Apple may be preparing to make more acquisitions, even if they’re not large transactions. It hired a Goldman Sachs Group Inc. investment banker, Adrian Perica, last year to help cut deals, people familiar with the matter said at the time.
Potential targets might include Akamai Technologies Inc., which would give the company thousands of new servers for distributing content across the Web, said Brian Marshall, an analyst with Gleacher & Co. in San Francisco. Netflix Inc., which would add movies and TV shows to Apple’s library of material, is another possibility, he said.
Kumar doesn’t expect Apple to make that kind of a multibillion-dollar deal. Jobs has traditionally looked for smaller companies that fill a niche, he said. In 2008, Apple bought chipmaking startup P.A. Semi Inc. In January of this year, the company acquired Quattro Wireless to gain a foothold in mobile advertising, and in April it purchased Siri Inc., a maker of software that allows people to search the Internet from their phones with voice commands.
Absent a major acquisition, buyback or dividend, what is Apple doing with its money? Part of the answer lies in Reno, Nevada, the self-proclaimed “Biggest Little City in the World.” In the gambling town about 10 miles from the California border in the Sierra Nevada mountains, Apple has established an asset management company called Braeburn, named after a tart and sweet variety of apple. The firm was established in 2005, according to the Nevada Secretary of State’s office.
Apple also is spending more on its business, including a $1 billion data center that’s being completed in North Carolina. Apple devoted $1.78 billion to research and development in 2010, up about 34 percent from $1.33 billion in 2009. Sales and other administrative costs rose 33 percent to $5.5 billion, as the company spent more on retail.
Advertising costs increased 38 percent to $691 million in 2010. The company also hired 12,300 people and now has 46,600 full-time employees, according to regulatory filings.
Apple’s cash pile shows how far it’s come from the mid-1990s, before Jobs returned to the company after a 12-year absence. In 1995, Apple reported a cash position net of short-term borrowings of $491 million, according to SEC filings.
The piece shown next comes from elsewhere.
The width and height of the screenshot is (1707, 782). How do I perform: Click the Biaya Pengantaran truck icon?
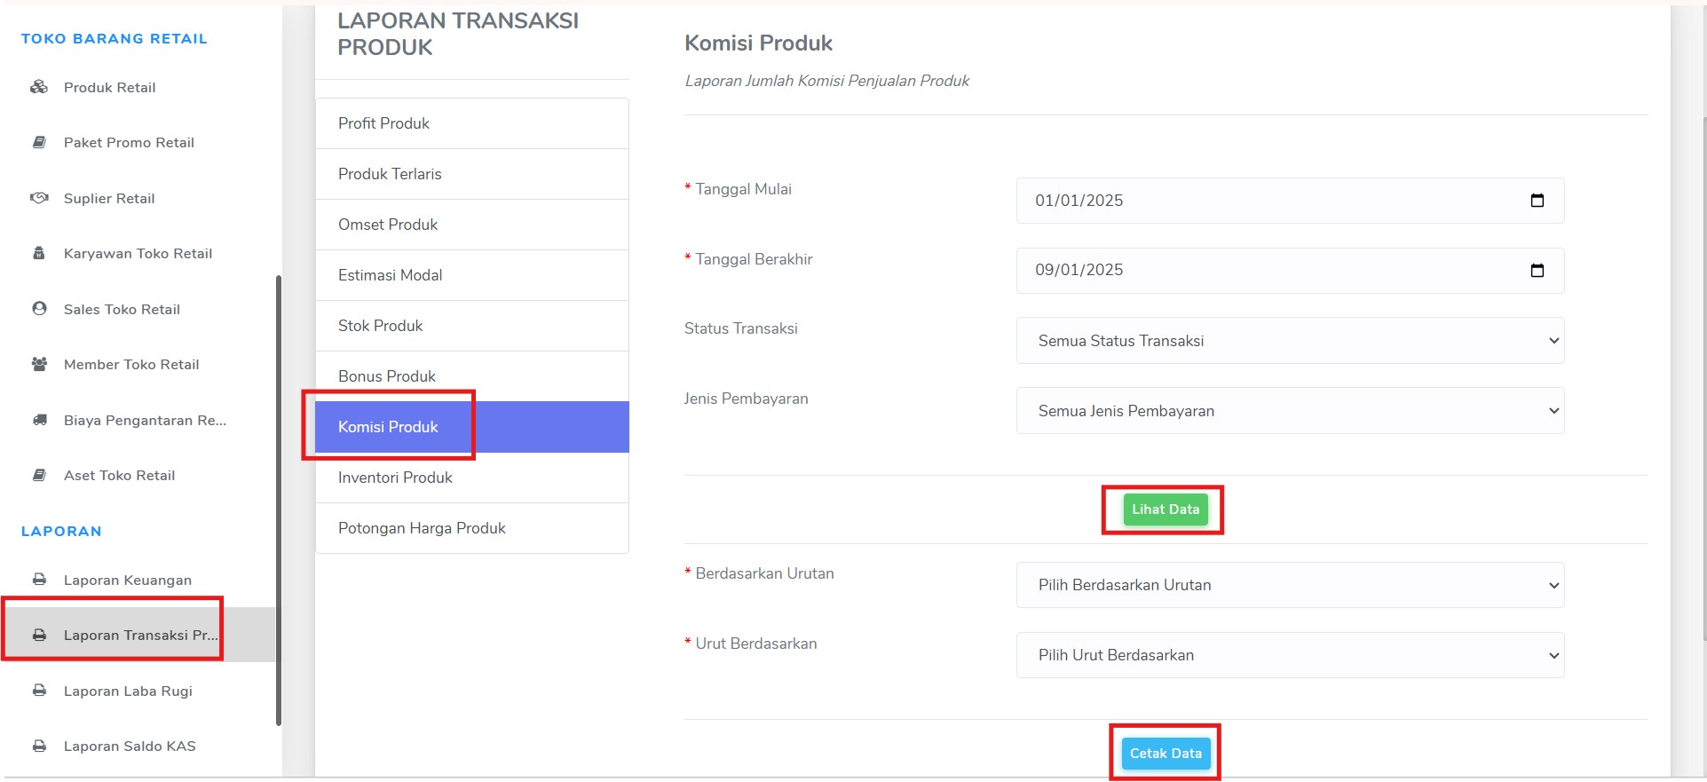[39, 420]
The company’s operating expenses amounted to $183 million per month, leaving it with only enough cash to fund operations for less than three months, according to the documents.
In 1997, Apple acquired NeXT Software Inc., the computer company Jobs founded after he left in 1985. He took the reins later that year, eventually overseeing the introductions of the iMac, iPod, iTunes, iPhone and iPad.
“They were pretty close to going out of business and when you have a situation like that, it leaves a permanent mark in your memory bank,” Marshall said. “It’s got to be the best turnaround story of all time.”